What the task asks:
Down to the final line, print the records again exactly.

Records provided:

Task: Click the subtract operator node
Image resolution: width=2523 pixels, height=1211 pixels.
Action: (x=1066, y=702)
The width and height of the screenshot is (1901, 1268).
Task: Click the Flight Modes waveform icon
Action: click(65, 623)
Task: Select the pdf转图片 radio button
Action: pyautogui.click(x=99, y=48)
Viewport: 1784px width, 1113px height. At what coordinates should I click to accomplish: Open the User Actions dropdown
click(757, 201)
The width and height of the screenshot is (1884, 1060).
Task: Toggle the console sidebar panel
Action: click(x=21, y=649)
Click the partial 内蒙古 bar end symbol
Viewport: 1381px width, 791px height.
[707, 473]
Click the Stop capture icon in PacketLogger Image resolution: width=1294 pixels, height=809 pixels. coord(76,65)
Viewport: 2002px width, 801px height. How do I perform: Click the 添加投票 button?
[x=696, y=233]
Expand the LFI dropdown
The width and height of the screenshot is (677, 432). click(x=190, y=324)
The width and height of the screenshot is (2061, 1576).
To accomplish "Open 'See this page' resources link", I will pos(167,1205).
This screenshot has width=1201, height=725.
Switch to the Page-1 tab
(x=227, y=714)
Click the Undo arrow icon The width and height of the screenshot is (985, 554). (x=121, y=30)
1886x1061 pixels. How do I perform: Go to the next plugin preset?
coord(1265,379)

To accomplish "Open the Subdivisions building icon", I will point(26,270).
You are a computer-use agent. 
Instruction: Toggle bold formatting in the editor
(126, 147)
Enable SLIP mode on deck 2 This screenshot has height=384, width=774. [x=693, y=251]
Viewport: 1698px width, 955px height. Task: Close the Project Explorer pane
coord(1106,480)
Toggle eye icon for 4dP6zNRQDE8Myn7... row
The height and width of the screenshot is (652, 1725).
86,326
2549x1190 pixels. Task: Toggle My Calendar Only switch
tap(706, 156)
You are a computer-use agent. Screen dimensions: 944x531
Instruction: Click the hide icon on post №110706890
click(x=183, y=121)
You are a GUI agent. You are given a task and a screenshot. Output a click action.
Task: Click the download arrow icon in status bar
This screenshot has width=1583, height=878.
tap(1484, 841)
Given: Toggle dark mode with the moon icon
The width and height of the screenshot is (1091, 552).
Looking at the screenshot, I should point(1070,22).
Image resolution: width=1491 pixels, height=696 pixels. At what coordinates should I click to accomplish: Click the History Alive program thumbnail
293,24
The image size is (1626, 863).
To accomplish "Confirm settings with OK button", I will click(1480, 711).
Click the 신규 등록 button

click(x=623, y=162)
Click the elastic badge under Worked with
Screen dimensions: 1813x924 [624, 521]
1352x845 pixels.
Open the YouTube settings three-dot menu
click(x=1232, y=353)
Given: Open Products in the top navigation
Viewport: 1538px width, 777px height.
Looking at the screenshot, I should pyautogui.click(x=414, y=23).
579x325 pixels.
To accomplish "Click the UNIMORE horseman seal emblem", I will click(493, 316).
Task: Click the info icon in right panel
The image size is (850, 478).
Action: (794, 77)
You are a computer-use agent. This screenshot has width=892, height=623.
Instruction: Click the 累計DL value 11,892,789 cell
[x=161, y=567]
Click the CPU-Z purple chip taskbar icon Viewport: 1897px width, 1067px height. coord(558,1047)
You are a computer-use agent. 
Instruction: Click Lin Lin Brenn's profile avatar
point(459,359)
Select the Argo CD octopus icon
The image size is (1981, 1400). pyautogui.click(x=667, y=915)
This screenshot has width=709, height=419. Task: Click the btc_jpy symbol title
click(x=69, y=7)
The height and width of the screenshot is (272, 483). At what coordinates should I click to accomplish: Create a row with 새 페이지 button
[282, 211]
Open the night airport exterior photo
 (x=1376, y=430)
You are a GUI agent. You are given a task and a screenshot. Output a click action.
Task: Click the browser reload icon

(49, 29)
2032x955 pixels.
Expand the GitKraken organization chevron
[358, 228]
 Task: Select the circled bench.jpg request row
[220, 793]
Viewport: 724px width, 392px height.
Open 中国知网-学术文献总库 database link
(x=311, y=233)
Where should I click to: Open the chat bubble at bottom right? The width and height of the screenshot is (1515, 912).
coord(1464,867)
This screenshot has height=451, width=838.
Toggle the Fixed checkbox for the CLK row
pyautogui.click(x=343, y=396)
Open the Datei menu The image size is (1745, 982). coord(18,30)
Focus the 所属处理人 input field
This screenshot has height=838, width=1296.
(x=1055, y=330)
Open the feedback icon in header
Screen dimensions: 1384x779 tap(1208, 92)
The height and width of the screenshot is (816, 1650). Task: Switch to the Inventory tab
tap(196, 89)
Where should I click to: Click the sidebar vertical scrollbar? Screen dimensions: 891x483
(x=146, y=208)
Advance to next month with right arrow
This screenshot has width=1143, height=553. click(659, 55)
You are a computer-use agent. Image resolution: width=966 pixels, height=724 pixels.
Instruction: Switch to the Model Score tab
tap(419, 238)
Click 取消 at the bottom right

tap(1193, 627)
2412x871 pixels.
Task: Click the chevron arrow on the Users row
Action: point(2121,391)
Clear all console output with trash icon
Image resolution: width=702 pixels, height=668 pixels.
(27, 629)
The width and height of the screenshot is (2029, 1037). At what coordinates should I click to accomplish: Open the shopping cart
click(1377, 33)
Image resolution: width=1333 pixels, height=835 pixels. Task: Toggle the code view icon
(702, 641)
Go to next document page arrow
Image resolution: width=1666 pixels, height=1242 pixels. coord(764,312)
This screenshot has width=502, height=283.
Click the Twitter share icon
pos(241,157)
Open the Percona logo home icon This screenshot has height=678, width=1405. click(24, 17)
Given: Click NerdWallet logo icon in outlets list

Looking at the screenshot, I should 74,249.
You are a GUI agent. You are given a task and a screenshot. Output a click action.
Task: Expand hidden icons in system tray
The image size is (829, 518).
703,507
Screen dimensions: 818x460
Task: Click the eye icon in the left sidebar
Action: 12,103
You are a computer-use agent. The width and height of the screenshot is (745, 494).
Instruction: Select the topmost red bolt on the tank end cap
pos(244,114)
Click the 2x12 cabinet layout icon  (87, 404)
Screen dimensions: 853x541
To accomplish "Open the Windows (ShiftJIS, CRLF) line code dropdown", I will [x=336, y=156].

Response to the exercise:
Task: Click the subtract operator node
Image resolution: width=2523 pixels, height=1211 pixels.
Action: (x=1066, y=702)
The width and height of the screenshot is (1901, 1268).
Task: Click the Flight Modes waveform icon
Action: click(65, 623)
Task: Select the pdf转图片 radio button
Action: pyautogui.click(x=99, y=48)
Viewport: 1784px width, 1113px height. At what coordinates should I click to accomplish: Open the User Actions dropdown
click(757, 201)
The width and height of the screenshot is (1884, 1060).
Task: Toggle the console sidebar panel
Action: click(x=21, y=649)
Click the partial 内蒙古 bar end symbol
Viewport: 1381px width, 791px height.
[707, 473]
Click the Stop capture icon in PacketLogger Image resolution: width=1294 pixels, height=809 pixels. coord(76,65)
Viewport: 2002px width, 801px height. How do I perform: Click the 添加投票 button?
[x=696, y=233]
Expand the LFI dropdown
The width and height of the screenshot is (677, 432). click(x=190, y=324)
The width and height of the screenshot is (2061, 1576).
To accomplish "Open 'See this page' resources link", I will pos(167,1205).
This screenshot has width=1201, height=725.
Switch to the Page-1 tab
(x=227, y=714)
Click the Undo arrow icon The width and height of the screenshot is (985, 554). (x=121, y=30)
1886x1061 pixels. How do I perform: Go to the next plugin preset?
coord(1265,379)

To accomplish "Open the Subdivisions building icon", I will point(26,270).
You are a computer-use agent. 
Instruction: Toggle bold formatting in the editor
(126, 147)
Enable SLIP mode on deck 2 This screenshot has height=384, width=774. [x=693, y=251]
Viewport: 1698px width, 955px height. Task: Close the Project Explorer pane
coord(1106,480)
Toggle eye icon for 4dP6zNRQDE8Myn7... row
The height and width of the screenshot is (652, 1725).
86,326
2549x1190 pixels. Task: Toggle My Calendar Only switch
tap(706, 156)
You are a computer-use agent. Screen dimensions: 944x531
Instruction: Click the hide icon on post №110706890
click(x=183, y=121)
You are a GUI agent. You are given a task and a screenshot. Output a click action.
Task: Click the download arrow icon in status bar
This screenshot has width=1583, height=878.
tap(1484, 841)
Given: Toggle dark mode with the moon icon
The width and height of the screenshot is (1091, 552).
Looking at the screenshot, I should point(1070,22).
Image resolution: width=1491 pixels, height=696 pixels. At what coordinates should I click to accomplish: Click the History Alive program thumbnail
293,24
The image size is (1626, 863).
To accomplish "Confirm settings with OK button", I will click(1480, 711).
Click the 신규 등록 button

click(x=623, y=162)
Click the elastic badge under Worked with
Screen dimensions: 1813x924 [624, 521]
1352x845 pixels.
Open the YouTube settings three-dot menu
click(x=1232, y=353)
Given: Open Products in the top navigation
Viewport: 1538px width, 777px height.
Looking at the screenshot, I should pyautogui.click(x=414, y=23).
579x325 pixels.
To accomplish "Click the UNIMORE horseman seal emblem", I will click(493, 316).
Task: Click the info icon in right panel
The image size is (850, 478).
Action: (794, 77)
You are a computer-use agent. This screenshot has width=892, height=623.
Instruction: Click the 累計DL value 11,892,789 cell
[x=161, y=567]
Click the CPU-Z purple chip taskbar icon Viewport: 1897px width, 1067px height. coord(558,1047)
You are a computer-use agent. 
Instruction: Click Lin Lin Brenn's profile avatar
point(459,359)
Select the Argo CD octopus icon
The image size is (1981, 1400). pyautogui.click(x=667, y=915)
This screenshot has width=709, height=419. Task: Click the btc_jpy symbol title
click(x=69, y=7)
The height and width of the screenshot is (272, 483). At what coordinates should I click to accomplish: Create a row with 새 페이지 button
[282, 211]
Open the night airport exterior photo
 (x=1376, y=430)
You are a GUI agent. You are given a task and a screenshot. Output a click action.
Task: Click the browser reload icon

(49, 29)
2032x955 pixels.
Expand the GitKraken organization chevron
[358, 228]
 Task: Select the circled bench.jpg request row
[220, 793]
Viewport: 724px width, 392px height.
Open 中国知网-学术文献总库 database link
(x=311, y=233)
Where should I click to: Open the chat bubble at bottom right? The width and height of the screenshot is (1515, 912).
coord(1464,867)
This screenshot has height=451, width=838.
Toggle the Fixed checkbox for the CLK row
pyautogui.click(x=343, y=396)
Open the Datei menu The image size is (1745, 982). coord(18,30)
Focus the 所属处理人 input field
This screenshot has height=838, width=1296.
(x=1055, y=330)
Open the feedback icon in header
Screen dimensions: 1384x779 tap(1208, 92)
The height and width of the screenshot is (816, 1650). Task: Switch to the Inventory tab
tap(196, 89)
Where should I click to: Click the sidebar vertical scrollbar? Screen dimensions: 891x483
(x=146, y=208)
Advance to next month with right arrow
This screenshot has width=1143, height=553. click(659, 55)
You are a computer-use agent. Image resolution: width=966 pixels, height=724 pixels.
Instruction: Switch to the Model Score tab
tap(419, 238)
Click 取消 at the bottom right

tap(1193, 627)
2412x871 pixels.
Task: Click the chevron arrow on the Users row
Action: point(2121,391)
Clear all console output with trash icon
Image resolution: width=702 pixels, height=668 pixels.
(27, 629)
The width and height of the screenshot is (2029, 1037). At what coordinates should I click to accomplish: Open the shopping cart
click(1377, 33)
Image resolution: width=1333 pixels, height=835 pixels. Task: Toggle the code view icon
(702, 641)
Go to next document page arrow
Image resolution: width=1666 pixels, height=1242 pixels. coord(764,312)
This screenshot has width=502, height=283.
Click the Twitter share icon
pos(241,157)
Open the Percona logo home icon This screenshot has height=678, width=1405. click(24, 17)
Given: Click NerdWallet logo icon in outlets list

Looking at the screenshot, I should 74,249.
You are a GUI agent. You are given a task and a screenshot. Output a click action.
Task: Expand hidden icons in system tray
The image size is (829, 518).
703,507
Screen dimensions: 818x460
Task: Click the eye icon in the left sidebar
Action: 12,103
You are a computer-use agent. The width and height of the screenshot is (745, 494).
Instruction: Select the topmost red bolt on the tank end cap
pos(244,114)
Click the 2x12 cabinet layout icon  (87, 404)
Screen dimensions: 853x541
To accomplish "Open the Windows (ShiftJIS, CRLF) line code dropdown", I will [x=336, y=156].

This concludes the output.